# Next Fur Auctions



## greenleafbay (Jan 1, 2007)

Does anyone know when the next Fur Auction is and where Thank You.


----------



## Gary A. Schinske (Jul 10, 2006)

December 17, 2011: Fur Sale at Jays Sporting Goods in Clare Michigan. This is a combined sale with Michigan Trappers and Predator Callers Association and Mid- Michigan Independent Trappers for more information MTPCA members call Paul Strasel at 989-643-7454. MMIT members call Ed Kramer 231-898-4823.

January 7, 2012: Fur Sale at Ravenna Conservation Club Ravenna Michigan. This is a Michigan Trappers and Predator Callers Association fur sale for more information call Paul Strasel at 989-643-7454.

January 21, 2012: Fur Sale at the Community Center Otisville Michigan. This is a Michigan Trappers and Predator Callers Association fur sale for more information call Joe Rye at 810-241-4151.
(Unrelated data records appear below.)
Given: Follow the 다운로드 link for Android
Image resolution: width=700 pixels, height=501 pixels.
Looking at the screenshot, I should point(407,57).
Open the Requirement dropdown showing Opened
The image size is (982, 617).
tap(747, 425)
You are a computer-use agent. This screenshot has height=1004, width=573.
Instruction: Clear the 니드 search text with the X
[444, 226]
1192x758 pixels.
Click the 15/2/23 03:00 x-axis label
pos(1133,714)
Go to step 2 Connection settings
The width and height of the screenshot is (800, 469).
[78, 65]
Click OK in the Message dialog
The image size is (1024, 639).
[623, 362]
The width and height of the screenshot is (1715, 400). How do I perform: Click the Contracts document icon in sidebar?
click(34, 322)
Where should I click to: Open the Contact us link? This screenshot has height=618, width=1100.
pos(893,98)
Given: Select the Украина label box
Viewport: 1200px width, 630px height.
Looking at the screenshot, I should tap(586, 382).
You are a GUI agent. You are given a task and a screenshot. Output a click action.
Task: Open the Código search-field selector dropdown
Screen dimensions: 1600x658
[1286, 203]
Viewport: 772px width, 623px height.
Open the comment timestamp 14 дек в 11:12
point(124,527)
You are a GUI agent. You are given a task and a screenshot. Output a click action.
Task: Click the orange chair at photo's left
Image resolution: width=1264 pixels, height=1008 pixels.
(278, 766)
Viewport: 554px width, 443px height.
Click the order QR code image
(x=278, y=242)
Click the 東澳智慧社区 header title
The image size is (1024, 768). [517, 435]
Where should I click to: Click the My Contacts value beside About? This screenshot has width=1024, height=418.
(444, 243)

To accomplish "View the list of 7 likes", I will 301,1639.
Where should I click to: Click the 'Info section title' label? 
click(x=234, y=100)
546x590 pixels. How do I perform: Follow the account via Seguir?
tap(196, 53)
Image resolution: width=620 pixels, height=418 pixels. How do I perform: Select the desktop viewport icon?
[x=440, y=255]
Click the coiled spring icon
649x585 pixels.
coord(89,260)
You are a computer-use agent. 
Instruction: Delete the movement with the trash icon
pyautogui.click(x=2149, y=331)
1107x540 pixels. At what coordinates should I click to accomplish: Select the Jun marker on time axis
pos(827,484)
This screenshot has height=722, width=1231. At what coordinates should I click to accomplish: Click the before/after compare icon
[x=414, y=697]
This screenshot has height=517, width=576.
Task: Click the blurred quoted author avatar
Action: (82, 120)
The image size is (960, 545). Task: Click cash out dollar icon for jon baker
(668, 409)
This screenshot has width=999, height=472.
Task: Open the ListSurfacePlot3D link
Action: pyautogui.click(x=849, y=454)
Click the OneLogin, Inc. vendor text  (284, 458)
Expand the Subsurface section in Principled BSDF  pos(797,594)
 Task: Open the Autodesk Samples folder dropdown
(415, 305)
February 18, 2012: Fur Sale at Kalamazoo Fairgrounds in Kalamazoo Michigan. This is a Michigan Trappers and Predator Callers Association fur sale for more information call Paul Strasel at 989-643-7454.

March 24, 2012: Fur Sale at Jays Sporting Goods in Clare Michigan. This is a combined sale with Michigan Trappers and Predator Callers Association and Mid- Michigan Independent Trappers for more information MTPCA members call Paul Strasel at 989-643-7454. MMIT members call Ed Kramer 231-898-4823.


----------